When looking at this week’s Billboard 200 album charts, beyond the expected older Christmas albums (by the likes of such long-dead elder statesmen as Bing Crosby, Frank Sinatra, Nat King Cole, Dean Martin, and Gene Autry) it’s littered with non-holiday full-lengths years or decades old, including The Beatles’ Abbey Road (1969), Fleetwood Mac’s Rumors (1977), AC/DC’s Back in Black (1980), Queen’s Greatest Hits (1981), Michael Jackson’s Thriller (1982), Metallica’s Metallica (1991), Nirvana’s Nevermind (1991), ABBA’s Gold: Greatest Hits (1992), Linkin Park’s Hybrid Theory (2000), Daft Punk’s Discovery (2001), Creed’s Greatest Hits (2004,) Lana Del Rey’s Born to Die (2012), Arctic Monkeys’ AM (2013), Nickleback’s The Best of Nickelback Volume 1 (2013), Tame Impala’s Currents (2015), and a whopping 10 different albums by Taylor Swift traversing many release years.

The two songs most likely to get kids excited at the monthly dances at my daughter’s middle school? Rick Astley’s “Never Gonna Give You Up” from 1987 and, alas, Los Del Río’s “Macarena (Bayside Boys Mix)” from 1995. I have plenty of friends who mainly listen to music from the ’80s and ’90s and others who were once die-hard audiophiles but stopped paying attention to new music in the late 2000s or early 2010s.
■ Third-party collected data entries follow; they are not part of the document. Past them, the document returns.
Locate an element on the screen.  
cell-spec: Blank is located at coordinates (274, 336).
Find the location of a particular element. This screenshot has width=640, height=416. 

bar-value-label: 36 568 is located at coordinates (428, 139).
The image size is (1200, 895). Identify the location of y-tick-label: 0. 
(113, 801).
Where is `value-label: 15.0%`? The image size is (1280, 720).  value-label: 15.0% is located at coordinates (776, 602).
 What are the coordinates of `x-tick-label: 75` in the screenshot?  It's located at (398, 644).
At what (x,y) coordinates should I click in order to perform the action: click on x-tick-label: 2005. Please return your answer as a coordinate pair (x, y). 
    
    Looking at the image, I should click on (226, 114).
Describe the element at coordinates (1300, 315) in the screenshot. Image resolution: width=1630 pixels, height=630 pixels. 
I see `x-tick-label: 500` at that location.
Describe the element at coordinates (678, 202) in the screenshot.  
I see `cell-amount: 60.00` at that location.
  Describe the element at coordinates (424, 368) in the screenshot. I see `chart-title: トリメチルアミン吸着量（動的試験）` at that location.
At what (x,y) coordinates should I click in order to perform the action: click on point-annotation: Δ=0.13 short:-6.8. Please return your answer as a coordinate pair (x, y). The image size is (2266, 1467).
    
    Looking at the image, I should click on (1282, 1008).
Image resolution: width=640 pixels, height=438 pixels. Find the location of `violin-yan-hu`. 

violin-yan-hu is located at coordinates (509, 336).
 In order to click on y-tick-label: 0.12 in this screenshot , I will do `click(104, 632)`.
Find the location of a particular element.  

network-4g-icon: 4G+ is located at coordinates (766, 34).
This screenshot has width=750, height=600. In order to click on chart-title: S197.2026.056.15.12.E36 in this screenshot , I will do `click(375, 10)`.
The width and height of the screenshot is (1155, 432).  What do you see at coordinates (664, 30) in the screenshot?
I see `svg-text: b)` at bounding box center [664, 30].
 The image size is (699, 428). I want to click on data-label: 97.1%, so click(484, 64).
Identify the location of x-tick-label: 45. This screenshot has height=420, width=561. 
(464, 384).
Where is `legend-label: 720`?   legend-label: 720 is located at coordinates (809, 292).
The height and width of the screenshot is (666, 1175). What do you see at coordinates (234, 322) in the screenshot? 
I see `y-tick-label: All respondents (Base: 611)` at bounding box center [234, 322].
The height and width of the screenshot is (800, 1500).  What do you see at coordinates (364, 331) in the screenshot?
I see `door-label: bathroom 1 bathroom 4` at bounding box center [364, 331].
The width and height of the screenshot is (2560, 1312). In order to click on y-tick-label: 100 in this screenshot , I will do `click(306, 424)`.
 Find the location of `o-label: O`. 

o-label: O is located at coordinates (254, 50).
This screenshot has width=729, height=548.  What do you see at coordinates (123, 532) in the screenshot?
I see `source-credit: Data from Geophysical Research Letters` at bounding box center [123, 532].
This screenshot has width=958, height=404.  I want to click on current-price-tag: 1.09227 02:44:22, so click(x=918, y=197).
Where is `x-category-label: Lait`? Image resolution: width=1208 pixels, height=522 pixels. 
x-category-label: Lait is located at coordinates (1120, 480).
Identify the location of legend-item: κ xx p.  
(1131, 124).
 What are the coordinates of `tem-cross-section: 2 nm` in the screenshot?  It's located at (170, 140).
As an Under the Radar reader, you’re probably more tuned into new music than most and hopefully know full well that there is a multitude of amazing new music released every year, even if it doesn’t reach the larger public consciousness. Our Top 100 Albums of 2024 runs the gamut from debut albums by exciting new artists to the first LP in 16 years from a legendary group and everything in between. 2024 was another difficult year in terms of events both domestic and international and the outlook for 2025 is decidedly uncertain, due to November’s election results and continued conflicts worldwide. Hopefully you’ll find respite from such concerns in some of the albums on our list and not just the familiar sounds of decades ago.